Zwerger war noch nie so gut wie jetzt an dieser WM. Es war seine klar beste WM. Solche Leistungen waren ihm immer zuzutrauen. Er war ein sehr wichtiges Element, dass wir diesen Erfolg erringen konnten. Dominik war schon bei der U20 mit Österreich unter mir 2016. Ich habe schon eine lange Beziehung zu ihm.
Zwerger wurde ja einst in Davos ein wenig verkannt. Arno Del Curto gab selbst zu, dass er seinerzeit in Davos ein Stürmerüberangebot besass und dem jungen Zwerger dessen nachmalige Entwicklung zu einem NL-Topspieler nicht zugetraut hatte. Mittlerweile verstehen sich die beiden aber bestens, zumal Del Curto seit drei Jahren bei ihnen als Assistent wirkt.
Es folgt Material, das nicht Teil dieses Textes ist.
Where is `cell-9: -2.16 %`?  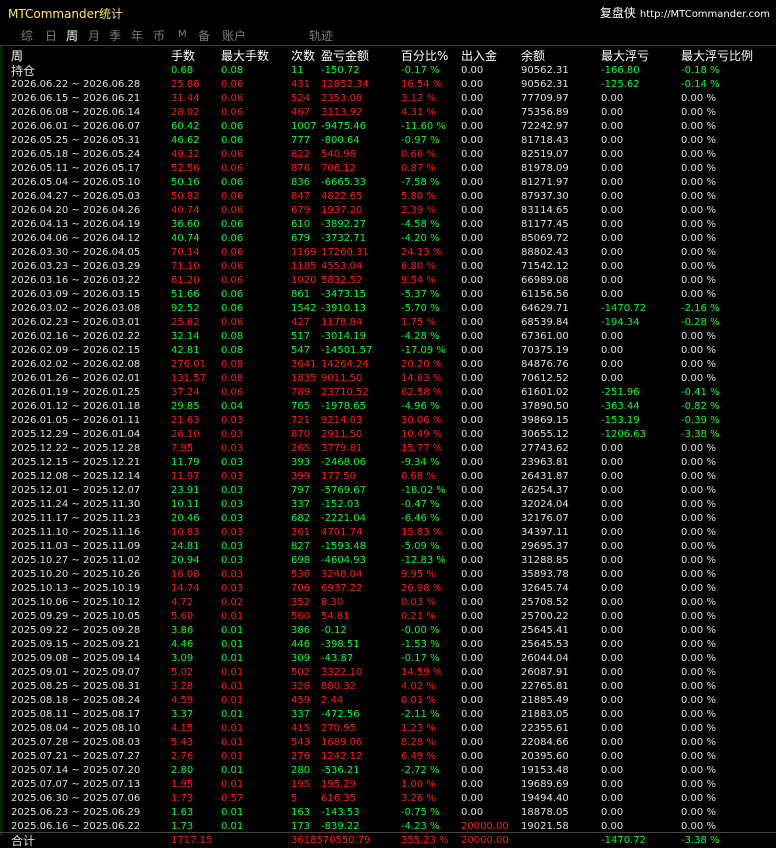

Arno hat einen sehr guten Einfluss auf die Spieler. Seine Aufgabe ist das Motivieren, Anpeitschen oder auch mal Beruhigen. Del Curto hat eine sehr gute und wichtige Aufgabe und kann auch Ansprechpartner für Sorgen und Nöte der Spieler sein. Arno kann sich da mit seiner immensen Erfahrung einbringen. Der Hintergrund seiner Tätigkeit ist auch, dass Arno und ich seit über 30 Jahren durch gemeinsame Coaching-Zeiten sehr gute Freunde sind. Ich selbst bin in Österreich als Headcoach für den gesamten Trainer-Stab mit insgesamt sechs Coaches verantwortlich. Jede einzelne Position ist bei uns top besetzt. Ich finde es schade, dass man Arno da manchmal so heraushebt, auch wenn er seine Sache natürlich sehr gut macht und er wichtig ist. Doch dies ist der Video- oder der Goalie-Coach oder unser Analytiker des Gegners genauso.
Bernd Wolf ist neben Zwerger ein anderer Ihrer WM-Spieler und Leistungsträger. Der Verteidiger stösst nun von Lugano zu Kloten. Wolf war in der letzten Saison bei Lugano bezüglich Skorerpunkten so produktiv wie Klotens Abwehrspieler im Gesamttotal.
Kloten kann sehr zufrieden sein, Bernd Wolf zu erhalten. Er ist wie Zwerger seit 2016 Spieler von mir in Österreichs Auswahl, zunächst in der U20, danach im Nationalteam. Er ist ein ganz starker Zweikämpfer. Bernd ist defensiv top. Er kann von hinten hinaus unter Druck und starkem gegnerischem Forechecking einen Angriff einleiten. Seine Plus-Minus-Statistik an der WM war sehr gut. Er war ein wichtiger Spieler für unser Team, auch wenn er eher weniger ein Powerplay-Spieler ist. Er wird aber für Kloten mit seinem Kampfgeist und seiner Siegermentalität zu einem grossen Gewinn werden. Das ist er auch für uns im Nationalteam. Lugano könnte es noch bereuen, dass Wolf nicht mehr für dieses Team spielt.